Hey! Author of dask-patternsearch here. Let me first say that dask-patternsearch is very young, and it's current state (which appears to not be completely broken or useless) is intended to be an early proof-of-concept. I expect to redo a lot of it so it can better handle my longer term plans for the library, and I plan to more actively develop it in the immediate future. I'd say it's more like Hooke and Jeeves algorithm than Powell's method. You're correct that, by design, it assumes you can run in parallel. A goal of the library is that it can scale to arbitrarily large number of cores while having relatively small overhead. It is much more naive than scikit-optimize or any Bayesian optimization. I apologize for the lack of documentation.

The pattern in dask-patternsearch assumes the current best point is probably closer to a minima than the previous best point, so the pattern that is searched around the current point is, well, focused around the current best point, but it also explores larger steps away from it. As such, I don't think it is especially relevant for choosing initial points in your project.

A useful property of dask-patternsearch is that it can (er, will) readily accept trial points from any number of oracles. Model-assisted optimization is a fantastic idea, and I would like to be able to use scikit-optimize as an oracle in the future.

I'm happy to have discussions (maybe in a different forum) and to collaborate as appropriate. Cheers!

Owner

iaroslav-ai commented Jul 14, 2017

Hi @eriknw :)

Thanks for introducing your project and sorry if I got something wrong. Looks interesting indeed!

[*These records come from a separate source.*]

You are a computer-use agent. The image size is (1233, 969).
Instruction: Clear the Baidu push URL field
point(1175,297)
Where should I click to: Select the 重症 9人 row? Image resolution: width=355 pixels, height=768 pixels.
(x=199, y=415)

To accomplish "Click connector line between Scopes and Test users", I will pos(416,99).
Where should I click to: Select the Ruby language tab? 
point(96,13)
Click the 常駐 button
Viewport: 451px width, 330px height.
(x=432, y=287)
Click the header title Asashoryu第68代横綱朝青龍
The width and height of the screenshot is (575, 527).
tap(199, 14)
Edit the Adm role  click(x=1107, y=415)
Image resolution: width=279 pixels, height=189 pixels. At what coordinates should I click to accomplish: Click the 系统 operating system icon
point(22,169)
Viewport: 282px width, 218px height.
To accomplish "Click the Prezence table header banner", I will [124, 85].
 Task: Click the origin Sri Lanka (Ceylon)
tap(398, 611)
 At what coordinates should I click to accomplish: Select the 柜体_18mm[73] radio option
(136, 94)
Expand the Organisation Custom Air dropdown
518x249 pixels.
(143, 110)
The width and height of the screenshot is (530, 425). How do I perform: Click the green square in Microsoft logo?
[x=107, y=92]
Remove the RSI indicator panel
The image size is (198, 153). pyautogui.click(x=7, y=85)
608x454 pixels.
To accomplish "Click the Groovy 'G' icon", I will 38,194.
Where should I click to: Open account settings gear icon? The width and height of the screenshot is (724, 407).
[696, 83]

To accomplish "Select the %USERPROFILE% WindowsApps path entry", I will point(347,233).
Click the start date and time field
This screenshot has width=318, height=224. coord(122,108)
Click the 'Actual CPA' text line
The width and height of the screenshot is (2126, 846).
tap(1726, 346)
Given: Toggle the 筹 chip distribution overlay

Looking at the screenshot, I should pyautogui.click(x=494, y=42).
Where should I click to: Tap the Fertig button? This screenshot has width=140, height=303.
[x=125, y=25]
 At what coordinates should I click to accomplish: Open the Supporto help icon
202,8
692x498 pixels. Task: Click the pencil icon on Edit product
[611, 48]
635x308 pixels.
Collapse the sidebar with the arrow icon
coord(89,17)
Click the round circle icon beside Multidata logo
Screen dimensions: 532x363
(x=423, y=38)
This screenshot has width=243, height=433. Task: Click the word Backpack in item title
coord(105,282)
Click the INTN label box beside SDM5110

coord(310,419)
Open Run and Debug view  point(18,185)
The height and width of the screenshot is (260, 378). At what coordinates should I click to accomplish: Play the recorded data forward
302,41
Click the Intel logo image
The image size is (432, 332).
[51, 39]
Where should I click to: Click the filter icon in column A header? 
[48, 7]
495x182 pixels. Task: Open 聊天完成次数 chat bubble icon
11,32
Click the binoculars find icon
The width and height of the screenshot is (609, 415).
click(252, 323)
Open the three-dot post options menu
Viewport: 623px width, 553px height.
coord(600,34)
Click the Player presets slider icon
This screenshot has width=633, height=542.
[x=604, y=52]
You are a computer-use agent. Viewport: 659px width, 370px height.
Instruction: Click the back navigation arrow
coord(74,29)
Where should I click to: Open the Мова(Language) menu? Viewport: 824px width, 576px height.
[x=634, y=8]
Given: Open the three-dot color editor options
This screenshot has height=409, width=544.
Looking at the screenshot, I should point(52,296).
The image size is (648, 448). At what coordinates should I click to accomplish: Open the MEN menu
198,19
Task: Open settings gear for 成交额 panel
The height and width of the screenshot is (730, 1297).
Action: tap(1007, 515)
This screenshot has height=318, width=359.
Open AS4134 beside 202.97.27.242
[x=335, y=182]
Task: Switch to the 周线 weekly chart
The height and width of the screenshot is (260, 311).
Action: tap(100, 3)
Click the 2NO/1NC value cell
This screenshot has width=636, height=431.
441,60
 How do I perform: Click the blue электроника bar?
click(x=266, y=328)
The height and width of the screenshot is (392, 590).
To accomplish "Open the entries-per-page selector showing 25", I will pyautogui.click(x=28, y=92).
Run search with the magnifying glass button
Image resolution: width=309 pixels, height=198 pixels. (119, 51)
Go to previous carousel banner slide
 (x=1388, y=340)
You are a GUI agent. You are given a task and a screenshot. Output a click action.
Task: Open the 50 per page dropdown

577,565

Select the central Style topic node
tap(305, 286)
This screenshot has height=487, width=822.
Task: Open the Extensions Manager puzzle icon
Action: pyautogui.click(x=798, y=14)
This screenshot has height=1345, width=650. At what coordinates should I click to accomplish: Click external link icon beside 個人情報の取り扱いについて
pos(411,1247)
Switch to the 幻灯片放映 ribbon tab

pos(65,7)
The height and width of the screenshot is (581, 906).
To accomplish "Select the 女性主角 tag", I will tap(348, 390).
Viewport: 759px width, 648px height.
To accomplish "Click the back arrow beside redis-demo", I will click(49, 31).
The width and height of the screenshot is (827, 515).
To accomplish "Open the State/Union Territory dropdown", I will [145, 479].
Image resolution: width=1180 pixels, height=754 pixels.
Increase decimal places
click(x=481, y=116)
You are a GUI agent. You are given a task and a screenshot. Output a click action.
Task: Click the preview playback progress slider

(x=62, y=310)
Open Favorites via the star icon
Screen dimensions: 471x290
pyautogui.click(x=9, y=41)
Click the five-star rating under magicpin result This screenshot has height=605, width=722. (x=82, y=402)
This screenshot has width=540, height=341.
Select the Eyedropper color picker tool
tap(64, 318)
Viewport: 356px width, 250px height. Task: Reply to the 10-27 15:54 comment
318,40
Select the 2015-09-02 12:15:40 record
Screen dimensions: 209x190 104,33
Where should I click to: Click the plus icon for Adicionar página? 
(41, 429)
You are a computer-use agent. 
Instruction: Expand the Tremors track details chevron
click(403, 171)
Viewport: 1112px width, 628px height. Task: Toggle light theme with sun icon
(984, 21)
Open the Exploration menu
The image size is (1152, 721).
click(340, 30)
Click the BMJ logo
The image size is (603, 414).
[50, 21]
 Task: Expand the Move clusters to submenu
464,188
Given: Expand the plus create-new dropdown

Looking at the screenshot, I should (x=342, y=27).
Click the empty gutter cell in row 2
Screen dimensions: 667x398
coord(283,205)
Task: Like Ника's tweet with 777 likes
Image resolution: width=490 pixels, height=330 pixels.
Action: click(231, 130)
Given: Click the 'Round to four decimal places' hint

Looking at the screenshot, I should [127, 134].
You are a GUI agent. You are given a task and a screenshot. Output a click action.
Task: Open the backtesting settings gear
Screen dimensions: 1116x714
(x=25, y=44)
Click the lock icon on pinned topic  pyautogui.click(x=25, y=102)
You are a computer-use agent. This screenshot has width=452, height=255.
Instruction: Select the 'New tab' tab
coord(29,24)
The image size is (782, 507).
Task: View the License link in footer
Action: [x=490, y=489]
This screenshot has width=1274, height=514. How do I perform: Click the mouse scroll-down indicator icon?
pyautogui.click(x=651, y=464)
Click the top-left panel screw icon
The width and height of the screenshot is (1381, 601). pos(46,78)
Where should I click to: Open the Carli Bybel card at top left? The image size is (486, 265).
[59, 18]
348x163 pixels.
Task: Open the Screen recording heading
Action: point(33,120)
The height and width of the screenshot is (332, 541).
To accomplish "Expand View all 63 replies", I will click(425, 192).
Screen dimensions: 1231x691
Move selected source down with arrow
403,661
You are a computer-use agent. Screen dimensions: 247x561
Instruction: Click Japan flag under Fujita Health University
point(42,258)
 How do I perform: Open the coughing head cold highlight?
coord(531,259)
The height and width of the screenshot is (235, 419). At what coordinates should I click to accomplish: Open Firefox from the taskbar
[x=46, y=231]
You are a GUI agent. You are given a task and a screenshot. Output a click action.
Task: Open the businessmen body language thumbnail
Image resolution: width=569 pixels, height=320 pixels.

Discussion on benchmarks in eriknw/dask-patternsearch#9 is quite relevant for scikit-optimize also, and has some interesting ideas. You can take a look at benchmarks that we have, but these might change somewhat in future as more complexity would result in more interesting benchmarks.

Cheers! :)

Owner

MechCoder commented Jul 15, 2017

@iaroslav-ai Could you please also show the minimum objective value along y axis similar to plot_convergence?

Owner

MechCoder commented Jul 15, 2017

For historians, the strategy proposed in #262 was to use points generated from a sobel sequence to optimize the acquisition function and not as initial points as proposed in this issue. As the benchmarks in that PR indicate, that performs worse than using a combination of sampling and lbfgs (sampling to provide the start points of the lbfgs optimisation)

Owner

MechCoder commented Jul 15, 2017

@betatim In your two plots, why does the blue line change in between the first and the second plot?

Owner

iaroslav-ai commented Jul 15, 2017 edited

@MechCoder yup will update plots a bit later
Here are results with Variational Auto Encoder, used to map NN parameters to noisy objective. The main idea is to have an objective which is easy to evaluate and that can model noise present in score of NN due to local minima problem. Results are as follows:
image
While VAE is not perfectly modelling the score behavior (some scores are estimated to be larger than 1.0) it should still reflect the original optimization problem accurately to certain extent.
P.S. anyone knows any kinda models except for GANs or VAEs which can learn to sample from a single dimensional distribution conditioned on vector of parameters? Would be quite useful for example to model noisy expensive objectives.

Owner

iaroslav-ai commented Jul 15, 2017

Hmm I take back my comment about VAE - just checked, it does not make estimations larger than -1.0

Owner

MechCoder commented Jul 15, 2017

How are you using a VAE to model score?

My idea of a VAE is to sample from the data generating distribution P(X), but then you use P(Z)P(X | Z) and approximate P(X | Z) with a network. Is that right?

Owner

iaroslav-ai commented Jul 15, 2017

Yeah I think you are right, I learn to sample from P(X | Z) where Z are parameters of the neural network, and X are objective values. My implementation follows the Figure 6 in https://arxiv.org/pdf/1606.05908.pdf.
(I will double check my vae pipeline also, there might be a bit of a bug that I found because of checking again with the reference, so thanks for making you comment :D)

Owner

iaroslav-ai commented Jul 17, 2017

Hmm yeah optimization algorithm somehow seems to have actually found some adversarial inputs to the VAE that result in estimated score > 1.0 :-\ . The complete results are shown below.
Not sure if the differences are just noise.

init_vae bin

init_det bin

Owner

iaroslav-ai commented Jul 17, 2017

Hmm plots above seem to suggest that anything other than uniform initialization might be better in the end

Owner

betatim commented Jul 17, 2017

@betatim In your two plots, why does the blue line change in between the first and the second plot?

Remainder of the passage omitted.